• Shareholder proxy access is coming, and it will be the hottest issue of the 2010 proxy season. Public companies should expect, and be prepared for, the strong likelihood of shareholder proxy access in the 2010 proxy season.
• The SEC is scheduled to vote on a proposed shareholder proxy access rule tomorrow, May 20, 2009. We assume that Chairman Schapiro intends the rule to become final around the end of October—that is, in time for the 2010 proxy season.
• Senator Charles Schumer of New York has introduced a bill that, among other things, would confirm the SEC’s authority to adopt a proxy access rule and that would require the SEC to adopt rules directly regulating proxy access, rather than deferring to state law.
• The Delaware General Corporation Law has been amended to authorize companies expressly to adopt bylaws providing for shareholders access to the company’s proxy statement for director nominations.

▶ _Raw data_
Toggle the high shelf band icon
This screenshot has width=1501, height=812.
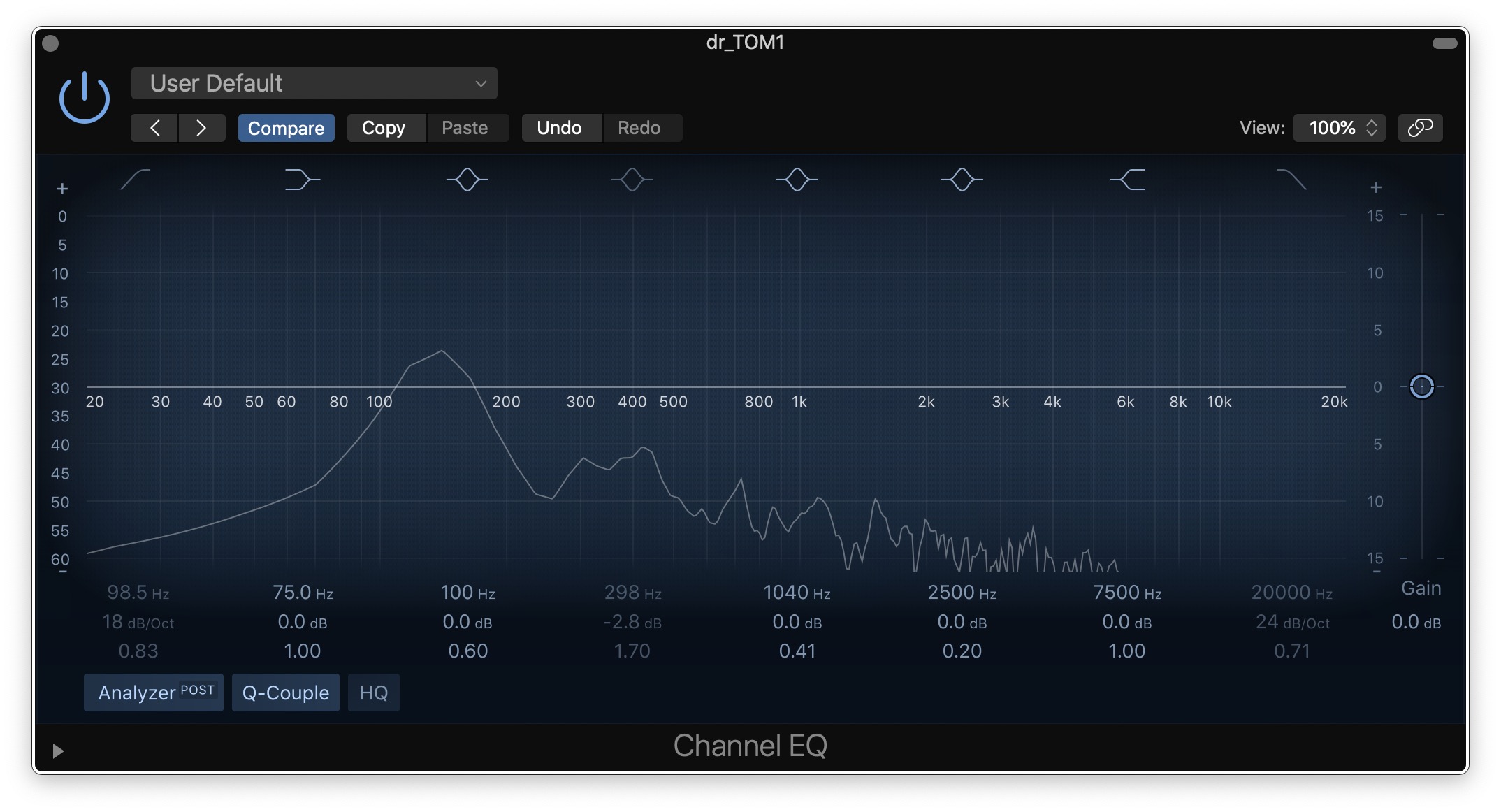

▶ _Task prompt_
Continue the text on shareholder proxy access, starting after the final bullet on the Delaware General Corporation Law amendment. The data is not required for what follows.

▶ _Task answer_
• Most observers now believe the question is not whether there will be shareholder proxy access for 2010, but rather what it will look like. The shape of proxy access depends principally on whether the final version of the SEC rule:
• merely empowers shareholders to submit access proposals under Rule 14a-8;
• provides minimum standards for proxy access, leaving many of the details of implementation to state law and “private ordering;” or
• entirely pre-empts state law by creating a full-fledged and exclusive federal regime for proxy access.
• For those who accept that shareholder proxy access is a foregone conclusion, the key is the details of how shareholder access will be implemented—the so-called “workability” issues. Workability in the context of proxy access is far more complicated than it may first appear. However, it will be the key to whether proxy access becomes, as many of its supporters assert, a sparingly used device that has the effect of instilling greater accountability of directors or, as many of its opponents fear, the progenitor of countless election contests and divided and dysfunctional boards.
What is Proxy Access?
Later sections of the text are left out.